Ah yes more more thing.
What will happen if I have 2 feedbacks ? Positive and Negative ? How do I know if it works as a "forever saturated" or a OpAmp that wants to be stable like for only negative feedback ?

What is the voltage gain, Av?

Av = -ve for negative feedback
Av = -1 for unity gain inverting buffer
Av = 0 for zero output
Av = 1 for unity gain buffer
Av >>1 becomes unstable with positive feedback

 

What is the voltage gain, Av?

Av = -ve for negative feedback
Av = -1 for unity gain inverting buffer
Av = 0 for zero output
Av = 1 for unity gain buffer
Av >>1 for positive feedback

Ok, so it depends on the Av.

So again how to prove that positive feedback will be always saturated ? Vout = -7,5V - 4V * Av. But yea how to prove that +IN will be always -7,5V or 7,5V? Is it a rule that it is saturated always or is there a proof ?

 

it a rule that it is saturated always or is there a proof ?
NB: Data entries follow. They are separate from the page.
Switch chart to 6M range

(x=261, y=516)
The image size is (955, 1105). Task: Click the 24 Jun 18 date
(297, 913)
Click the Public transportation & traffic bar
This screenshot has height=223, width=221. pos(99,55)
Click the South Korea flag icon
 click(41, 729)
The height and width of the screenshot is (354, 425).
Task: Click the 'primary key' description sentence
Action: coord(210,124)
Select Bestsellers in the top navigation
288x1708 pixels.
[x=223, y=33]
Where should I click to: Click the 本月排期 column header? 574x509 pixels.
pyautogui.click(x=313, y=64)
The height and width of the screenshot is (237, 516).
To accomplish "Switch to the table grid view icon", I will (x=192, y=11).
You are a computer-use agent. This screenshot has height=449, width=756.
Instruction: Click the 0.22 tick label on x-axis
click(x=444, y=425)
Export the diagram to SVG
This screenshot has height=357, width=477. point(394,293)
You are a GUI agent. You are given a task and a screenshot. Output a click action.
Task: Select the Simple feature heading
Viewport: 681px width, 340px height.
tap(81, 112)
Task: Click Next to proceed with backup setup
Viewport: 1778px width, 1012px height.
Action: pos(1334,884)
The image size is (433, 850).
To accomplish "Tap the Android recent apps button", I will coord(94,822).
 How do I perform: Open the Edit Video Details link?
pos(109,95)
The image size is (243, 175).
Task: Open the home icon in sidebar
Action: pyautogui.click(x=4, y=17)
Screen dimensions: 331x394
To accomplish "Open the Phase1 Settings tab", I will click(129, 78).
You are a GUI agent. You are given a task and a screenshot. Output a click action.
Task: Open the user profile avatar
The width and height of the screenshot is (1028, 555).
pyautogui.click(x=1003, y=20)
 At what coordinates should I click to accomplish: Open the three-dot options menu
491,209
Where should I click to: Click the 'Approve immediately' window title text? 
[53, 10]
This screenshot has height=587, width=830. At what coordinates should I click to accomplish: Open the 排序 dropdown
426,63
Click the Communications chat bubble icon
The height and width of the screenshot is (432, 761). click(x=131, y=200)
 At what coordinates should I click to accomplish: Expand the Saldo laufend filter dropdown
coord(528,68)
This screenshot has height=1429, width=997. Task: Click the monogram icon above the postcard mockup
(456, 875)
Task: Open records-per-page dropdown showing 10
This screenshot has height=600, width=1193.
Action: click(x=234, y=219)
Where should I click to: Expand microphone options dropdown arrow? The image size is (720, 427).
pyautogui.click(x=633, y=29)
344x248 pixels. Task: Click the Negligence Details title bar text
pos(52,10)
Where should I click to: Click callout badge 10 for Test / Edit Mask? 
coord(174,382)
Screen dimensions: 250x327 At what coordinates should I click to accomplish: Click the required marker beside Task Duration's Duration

For a circuit with positive feedback and no negative feedback, the "proof" is multiplying the input voltage difference by the very high open-loop op amp gain.
Since it's impossible to make the input difference exactly zero (due to noise and offset) the output will always go to one of the rails, depending on the polarity of even a slight input difference.

 

Ok, so it depends on the Av.

So again how to prove that positive feedback will be always saturated ? Vout = -7,5V - 4V * Av. But yea how to prove that +IN will be always -7,5V or 7,5V? Is it a rule that it is saturated always or is there a proof ?

If Vout attempts to go outside of the supply rails then the op-amp is saturated.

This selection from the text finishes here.